# Need Some Clear Pictures of an Old Dometic 663



## Rayzen (Oct 9, 2017)

Okay, this is a long shot, but I'll give it a try, anyway. 

I need some good, clear pictures of the back of an old Dometic model 663 refrigerator. I found the PDF of the Dometic service manual which was kindly placed online to help others, and it is a great aid, but the pictures are unreadable/unviewable. 

While replacing the cooling unit on my Dometic 663, two things happened which now leave me trying to figure out how to get them back together again: 1) a small wire leading from the black piezoelectric block on the circuit board accidentally pulled loose while I was replacing the fridge, and I can't see where it goes. One end, for sure,  goes on the black piezoelectric block, as stated, but I can't, for the life of me, see any place where the other end goes, except probably where there is a row of connection terminals on the printed circuit board, but I don't know which one of the empty slots it would be. 

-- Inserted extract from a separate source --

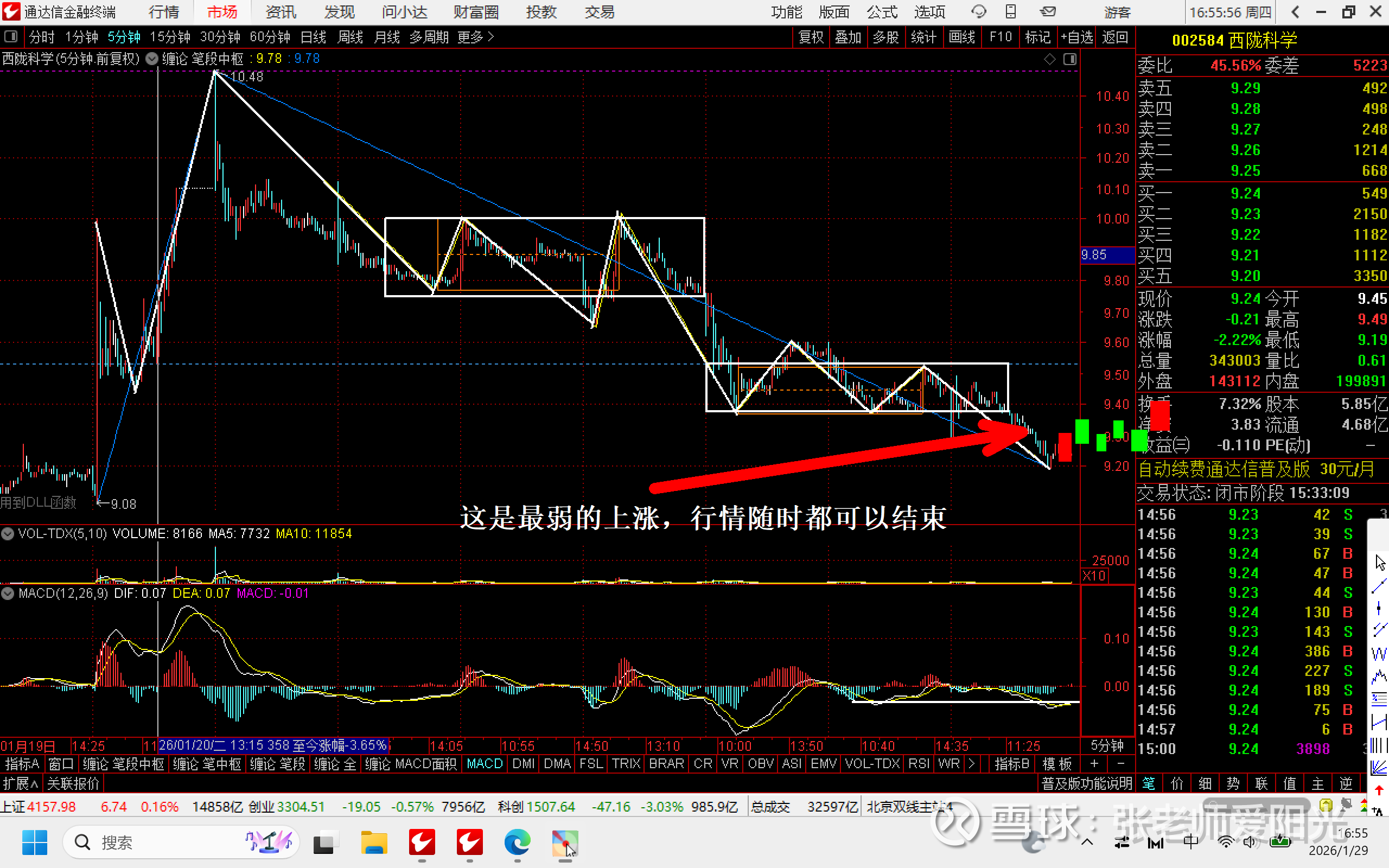
Task: Select the W-wave drawing tool icon
Action: pyautogui.click(x=1379, y=654)
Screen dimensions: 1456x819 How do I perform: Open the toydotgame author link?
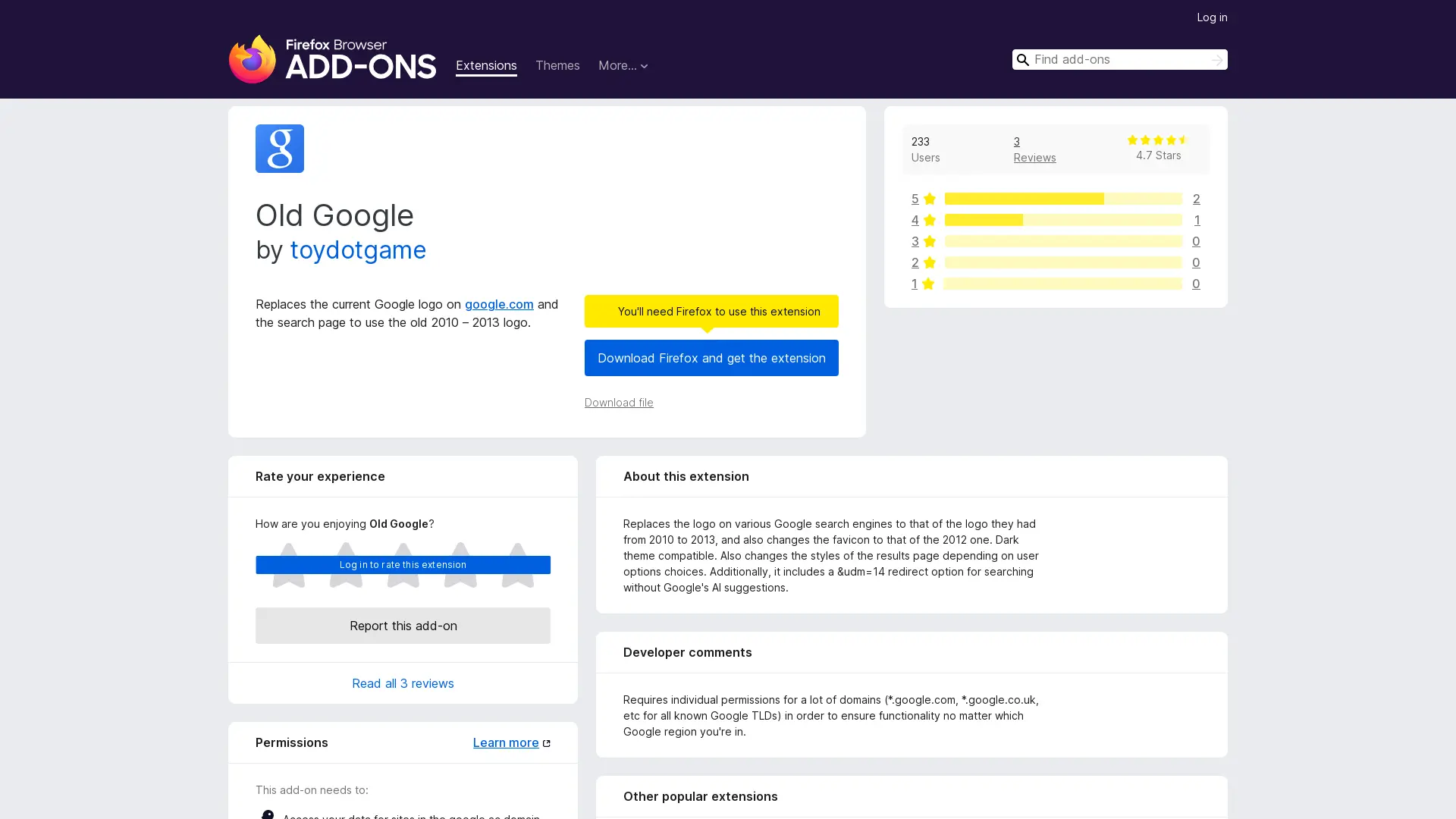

2) When removing the old cooling unit, I had to undo the boiler/chimney assembly, in order to pull the gas ignition unit away.  But, as I was disassembling it, the sheet metal parts that hold the electric heaters up in the boiler chimney fell apart into my hands, before I could really see just how they were arranged. I should've taken a picture, but what's that they say about hindsight being better than foresight? I actually did take a couple of pictures, but of the wrong areas. 

If anyone has one of these old Dometic 663's and would be so kind as to take a quick close-up picture of the back of it, and then send it to me, I would be very grateful. Or, if there is somewhere online that has such a picture, I would appreciate being steered in that direction. I have tried 'Googling' for such images, but haven't been successful, yet.


----------